Someone in my office suggested that, since she’s home schooling, she might find toys a distraction and hence the bikes & out doors sports games. Its a possibility…or maybe she wants them out of the house except for schoolwork, meals, and sleep.

Sperfur, you’re a scary man to tell me they might be Jehovas Witnesses on a Friday Night. Exactly how much sleep do you think I’m going to get tonight thinking that they’ll be pounding my door at sunrise tomorrow?

Shoot, Kalhoun snuck in there. He did say that they had bats, balls, gloves. etc. Wouldn’t surprise me if they have art supplies or musical “toys” as well, all things that encourage kids to “do” things, rather than all that useless pretending.

And quietman , why don’t you ask your son what else they have? If he’s been to their house, he might be able to give you a better report of what the real deal is.

…“useless pretending?”

Man, you can’t teach imagination.

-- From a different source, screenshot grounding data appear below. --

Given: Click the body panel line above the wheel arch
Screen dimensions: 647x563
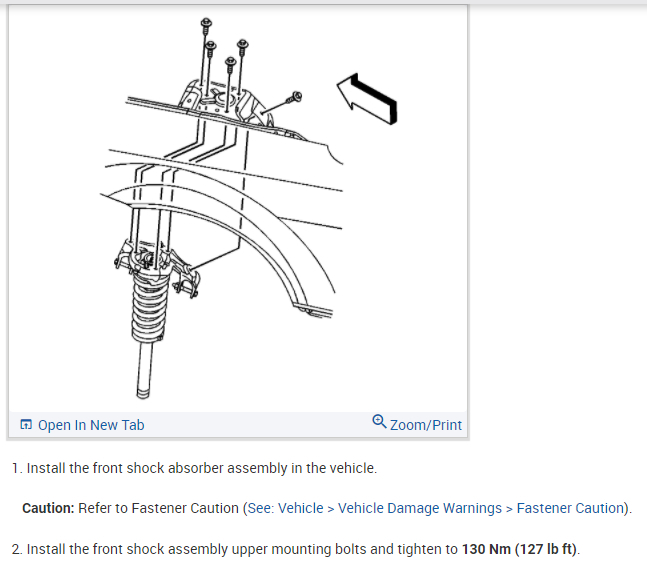Looking at the screenshot, I should 225,170.
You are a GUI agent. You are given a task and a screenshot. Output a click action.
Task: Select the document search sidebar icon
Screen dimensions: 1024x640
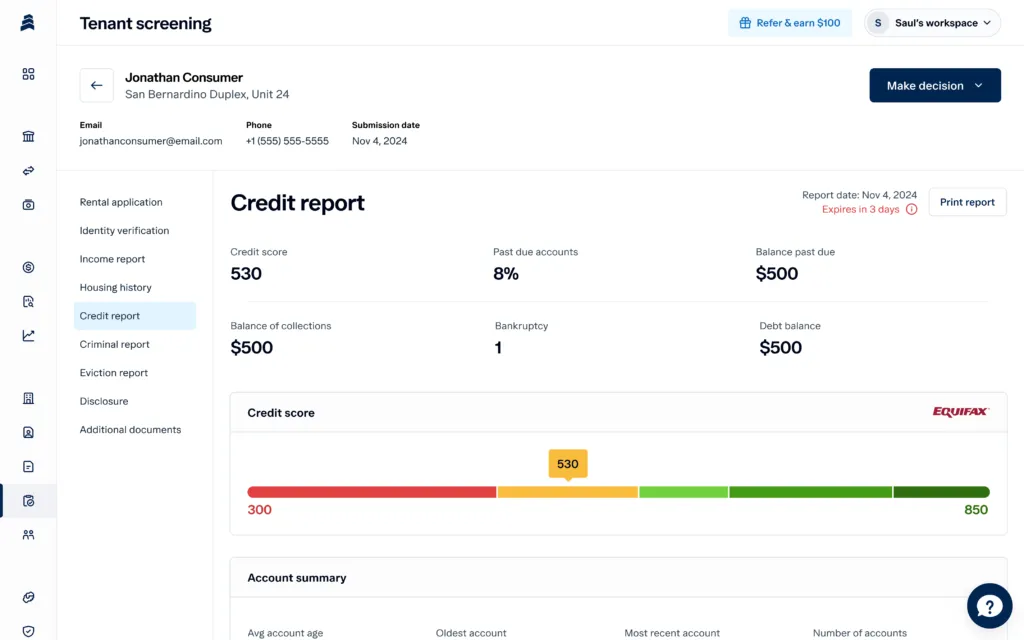coord(27,301)
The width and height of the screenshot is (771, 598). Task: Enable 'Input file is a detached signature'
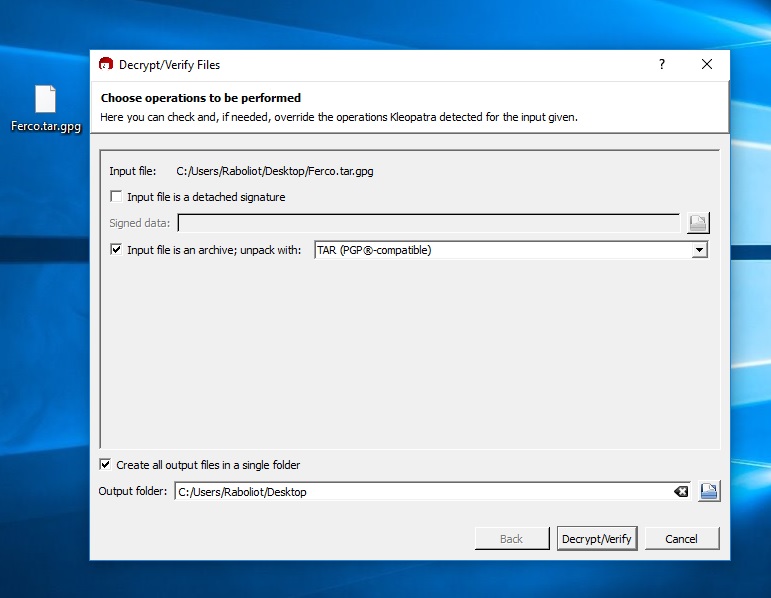117,197
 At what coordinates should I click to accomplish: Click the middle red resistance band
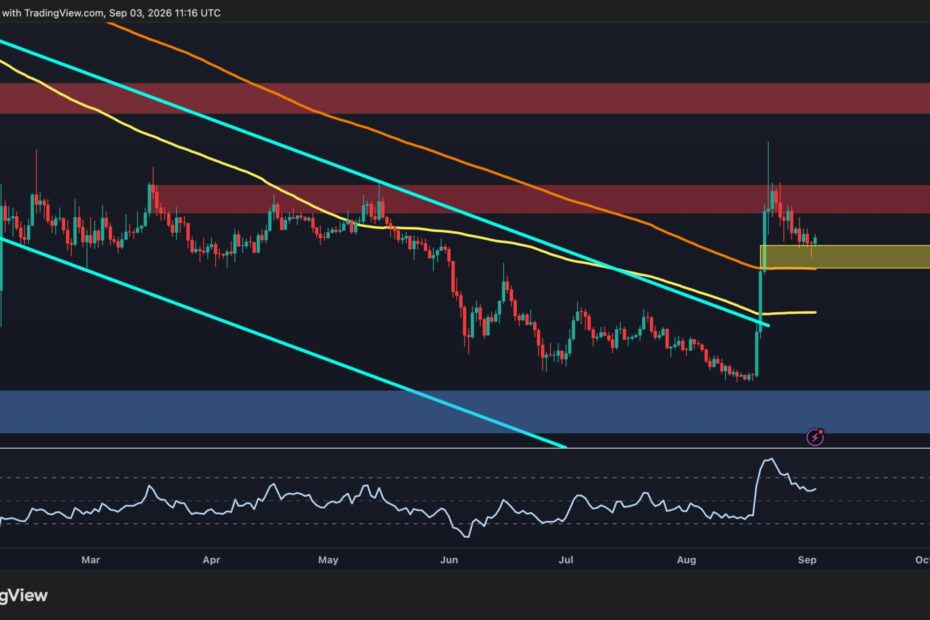[540, 199]
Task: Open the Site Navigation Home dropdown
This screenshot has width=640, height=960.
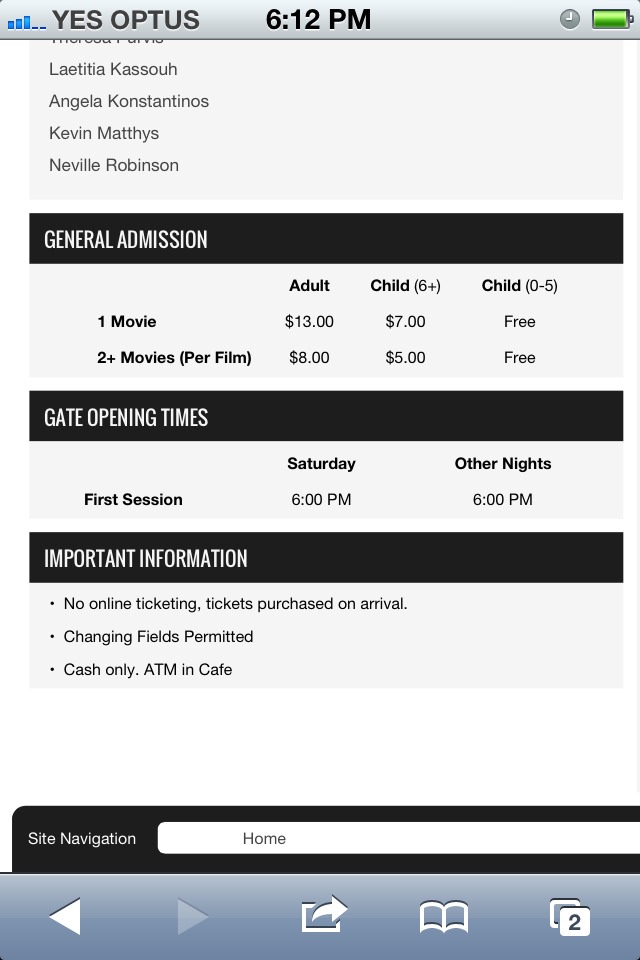Action: (x=399, y=838)
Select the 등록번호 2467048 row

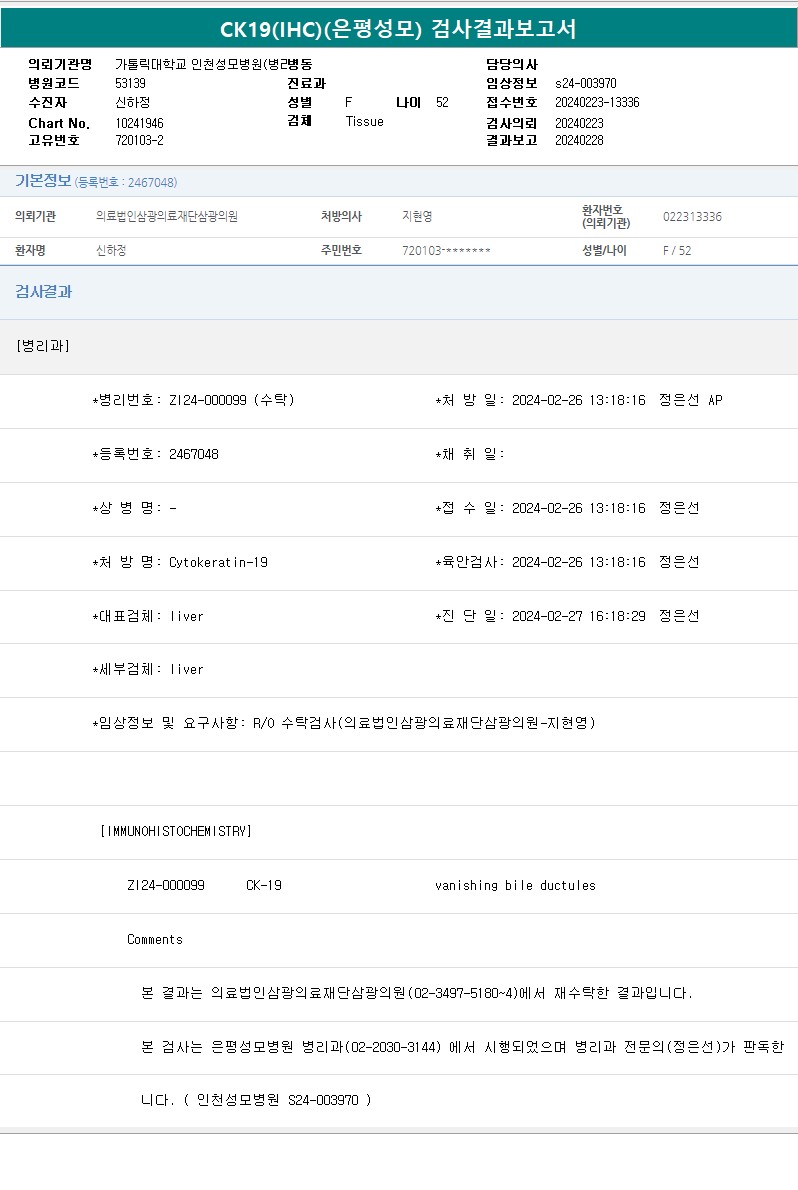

All you can do is foster it and hope your kid has some to begin with.

Far be it from me to tell anyone how to raise their kids… but the first law of advertising is this: “Tell Them They Can’t Have It, And They’ll Want It.” Show me a kid who was denied something normal as a child, and I’ll show you an adult who has GI Joes all over his computer monitor.

And if these children are denied toys… what are they spending the money they get for those vouchers on? Bubblegum cards? New baseball mitts?

Born, raised and still living near Detroit, had plenty of toys and so does my son and every child I know.

Even if the parents want to deny pre-packaged type non-imagination toys, Toys’R’Us gift reciepts could still be used to purchase more sporting equipment,books, art supplies, even school supplies. What does the mother expect the child to do with a gift check if she doesn’t allow him to use it at all? Is she condoning his bartering it for cash, then? What will he be allowed to use the cash for, even?

Very strange.

Maybe they’re Mennonites.

My guess is that the money is being put into savings for college.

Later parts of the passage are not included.